第3章

高齢化と介護の将来、何が問題か

 現在までの経済構造では、職業からリタイヤした高齢者は、経済的には「消費するばかりで何も生み出さない人」だと捉えられている。インターネット上で以前見かけた意見に、次のようなものがあった。

 「働かずに死んでいくだけの老人に施す余裕は無い。経済が悪い時に守るべきは老人ではなく将来の担い手だ。日本には姥捨て山という素晴らしい伝統があるじゃないか。年金の削減に加え、高齢者に安楽死制度を希望する。」

 今の日本では、この意見に「ここまで過激ではないけれど、部分的には同意する」という人は、少なくないのではないか。しかし食糧も着るものも不自由する時代ならともかく、物が十分にある現代で、この意見が広く支持される社会であるよりは、反感を感じる人が多い社会であるほうが健全だと、個人的には思う。

 現状では、世間のほとんどの人たちが、何となくではあっても高齢者を「社会のお荷物」だと思っているのではないだろうか。今すでに高齢者になっている人も、高齢者予備軍の人も、今は働いていて税金や保険料を納めている人も、将来「二人で一人を支えなきゃいけなくなる」と言われている若い人も、社会保障費を拠出する形になっている企業の人たちも、まだ働いていない学生までもが「高齢者は社会にとって損失」という考え方をする。「その考え方はおかしい」と意見をすると「じゃあどうするんだよ。しょうがないじゃないか」と言われてしまう。当の高齢者にとっては肩身が狭く、生きにくい社会だ。

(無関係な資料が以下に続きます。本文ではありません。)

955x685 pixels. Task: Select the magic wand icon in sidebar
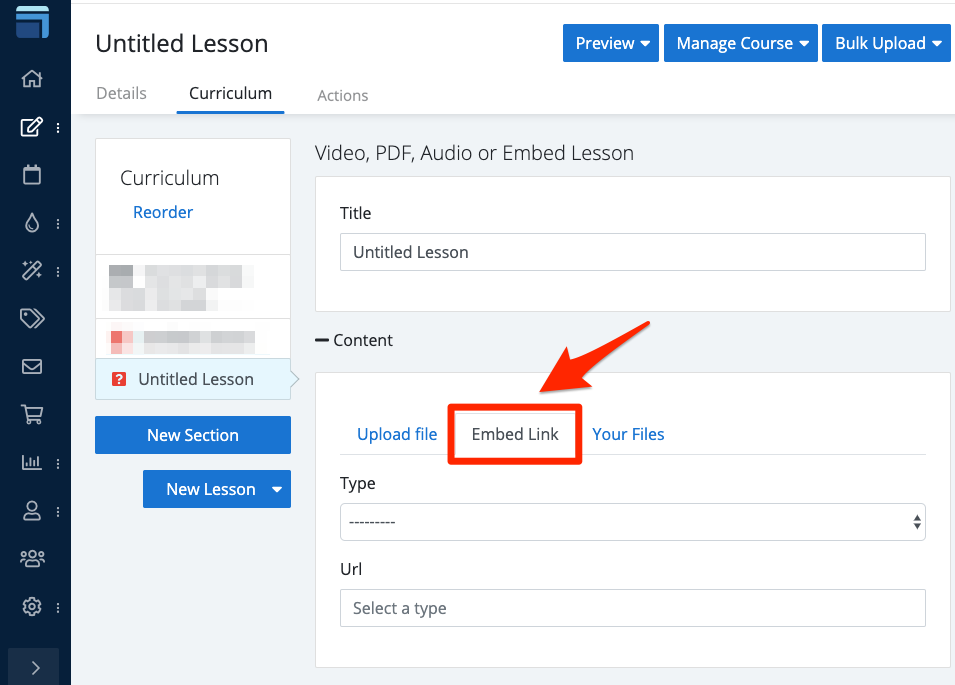32,270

 それと同様に、ほとんどの人たちが「社会保障費は少ない方がいい」と思っているように見える。「医療費亡国論」などの医療費抑制政策がそうだったように、「適度に抑制する必要がある」ではなく「少なければ少ないほど良い」という論調になってしまうと、いつの間にか抑制することそのものが目的になってしまって、その分野が限度を超えても縮小し続け、弱いところから崩壊していく。医療も介護も含めた社会保障には「これ以上削ってはいけない」という限界点があり、それを見極めないで抑制一本槍の政策を取れば抑制が行き過ぎ、必要な社会保障を受けられずに命を落とす人が出てくる。

 現在までの経済では「社会保障費はどこからか拠出して生み出すもの」であるために、経済界の偉い人は次のように言って、社会保障費を値切り続けている。「社会保障費にこれ以上取られたら、企業の国際競争力が落ちて世界で戦えなくなる。それでもいいのか」と。実際には日本の社会保障費の企業負担は、世界的に見て低い水準である。それでも企業は「これ以上社会保障費を取られたら、倒産してしまう」と言い、負担が増えることには強硬な態度で抵抗する。社会保障の需要は増大しているのに、社会保障全体のパイが大きくなることを許さない態度がまかり通っている。

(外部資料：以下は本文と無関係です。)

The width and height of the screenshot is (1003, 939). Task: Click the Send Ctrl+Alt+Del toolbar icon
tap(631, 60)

 社会保障のパイを小さくしようという圧力がかかり続けているため、医療や介護など社会保障分野の労働の単価は低く抑えられ、介護労働者の中には体を壊すほど頑張っても「ワーキングプア」レベルの人がたくさんいる。男性でフルタイムで夜勤もする介護職員ですら、結婚してやっていけるだけの給料がもらえない。そのため、介護職で「寿退職」というと、他に職を見つけて介護職から抜け出して、結婚できるようになった人のことを指す。

 給料の少ない仕事は、仕事そのものも社会の中で低く見られる。現状ですでに、介護の仕事を「社会の底辺の人たちがする仕事」のように見る風潮もある。社会が介護分野のパイを小さくして介護報酬を低く誘導したために、やる気のある人、能力のある人は介護職に就きにくく、就いても残りにくい社会構造が形成されてしまっている。

 本当は介護の仕事というのは人間味あふれる充実した仕事なのに、介護労働に社会が支払う報酬システムが不備だらけであるために、介護分野そのものが充実してこない。お金持ちや政治家は「自分は自分の金で満足行く介護を受けるからいいんだ」と思っているかもしれないが、実際に介護が必要になった時点でそんなことをできるのはそのうちのごく一握りの人で、たいていの人は自分が介護を受ける段になって「こんなことなら、社会保障にもっと手厚くする政治に賛成しておけばよかった」と思うことになるのではないか。

 高齢者が「生きていても価値がない。早く死んだ方がいい」と思う社会、サラリーマンが「なんでこんなに介護保険料取られるんだ。年寄りなんて社会の無駄だ」と思う社会、介護職で働く人が「こんなにきつくて給料の安い仕事、もう辞めたい」と思う社会、子供たちが「自分たちが大人になる頃には、自分の給料の半分は年寄りに取られるようになるんだ」と思う社会。そのような社会は、社会の人口構成が大きく変わらない限り、つまり日本では高齢者の大多数が寿命などで死んでしまわない限り、生きにくい社会であり続ける。このような気持ちを持たなくてもすむ経済の仕組みが、生み出せないものだろうか。